Step 1: Run the Math Before Anything Else
Everything else — whether to consolidate, hold, or act urgently — depends on one number: what percentage of your average daily deposits are going to MCA payments.
The calculation
Step 1: Add up your combined daily ACH debits across both positions
Step 2: Calculate your average daily deposits over the last 3 months
Step 3: (Combined daily debits ÷ average daily deposits) × 100 = your daily payment burden %
Example: $280/day in combined debits ÷ $2,200 average daily deposits = 12.7%. That is within the survivable range.
Below 15%
Manageable
High cost of capital, but operationally sustainable. Focus on paying down the higher-rate position first if there is an early payoff discount. Do not renew when positions pay off.
15–25%
Caution zone
Sustainable for now but leaves little margin for slow weeks. Any revenue dip creates a cash flow problem. Start exploring consolidation options before conditions deteriorate.
Above 25%
Act now
At this level, operating expenses are competing with debt service. Revenue dips, payroll timing issues, or supplier delays will cause missed payments. Consolidation or restructuring should be explored immediately.
When Two Positions Can Be Justified
Two active MCA positions is not automatically a crisis. There is a specific scenario where a second position makes financial sense:
The project scenario
Your first funder approved $40,000. You needed $65,000 to fulfill a contract — a large catering order, a fleet expansion, a construction job deposit. A second advance of $25,000 covered the gap. The project generates $95,000 in revenue.
Net position check:
Project revenue: $95,000
Total MCA cost (both advances combined): −$19,500 in factor rate cost
Project operating costs: −$52,000
Net: $23,500 positive — the capital cost is justified by the return
This only holds if all of the following are true:
- The second advance is funding a specific, defined project — not general operating expenses
- The project generates more revenue than the combined cost of capital on both advances
- Combined daily payments stay below 15% of your current daily deposits
- Both advances are disclosed — either the first funder consented, or the second funder knowingly took a subordinate position
- You are not using the second advance to cover payments on the first
The line between justified and a spiral
The clearest warning sign is this: if you are even slightly considering the second advance to help make payments on the first, you are not in the project scenario — you are in a cash flow problem that the second advance will make worse. A second advance on top of cash flow distress always accelerates the problem.
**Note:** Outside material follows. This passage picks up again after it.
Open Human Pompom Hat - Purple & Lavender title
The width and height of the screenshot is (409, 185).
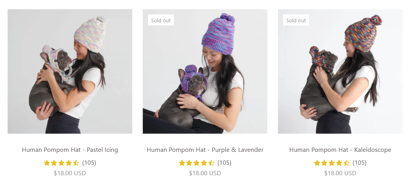(x=205, y=150)
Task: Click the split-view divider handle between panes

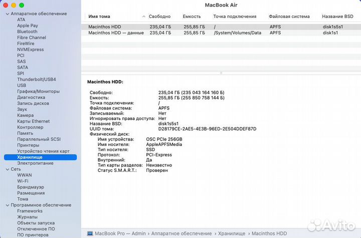Action: (221, 73)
Getting Payoff Letters: The First Concrete Step
Regardless of which path you take — pay down and hold, consolidate, or refinance — you need to know your exact payoff numbers. A payoff letter from each funder gives you:
The remaining balance
How much total you still owe on each advance.
The payoff amount
The exact dollar amount to fully satisfy the advance as of a specific date — sometimes different from the remaining balance if there are fees or early payoff adjustments.
The payoff expiration date
Payoff letters typically expire in 5–10 business days. If you are using them for consolidation, start that process immediately after receiving them.
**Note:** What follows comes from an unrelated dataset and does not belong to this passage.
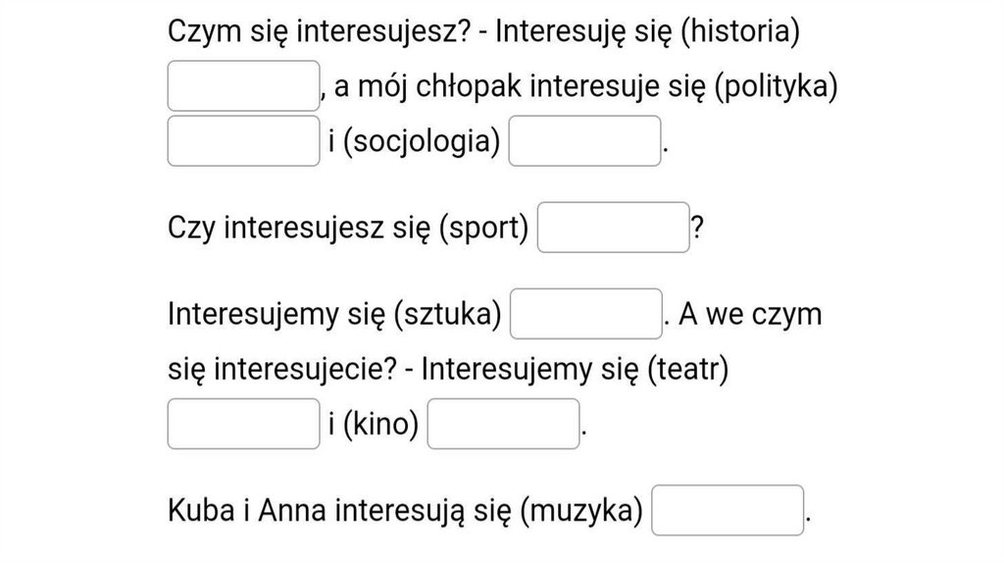Click the blank field for (historia)
This screenshot has height=563, width=1004.
(x=244, y=86)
Early payoff discount terms
If your agreement has an early payoff discount, the payoff letter will reflect this. If the payoff letter is identical to the remaining balance, there is no discount in your agreement.
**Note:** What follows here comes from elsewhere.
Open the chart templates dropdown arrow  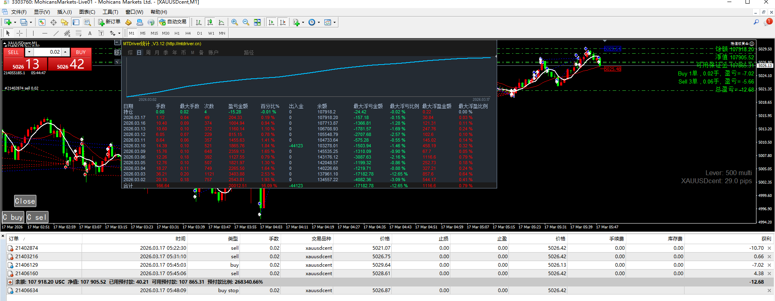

How to request a payoff letter
Call your funder's customer service line and ask for a "payoff statement" or "payoff letter" for your account. Give them the date you expect to pay — typically a week out. Most funders issue these within one business day. Get one from each active position before approaching any consolidation lender.
Your Three Paths From Here
Based on your payment burden percentage and whether both positions are justified, one of these applies to your situation.
Pay down and don't renew
Best if: payments below 15%, project is generating revenue, positions are near payoff
If your payment burden is manageable and both advances are funding real activity, the most straightforward exit is to let both positions run to payoff. Focus any extra cash on the position with the higher factor rate or an early payoff discount. When both are paid off, do not immediately renew — rebuild your cash reserves first. Most merchants who renew immediately after payoff find themselves in the same cycle six months later.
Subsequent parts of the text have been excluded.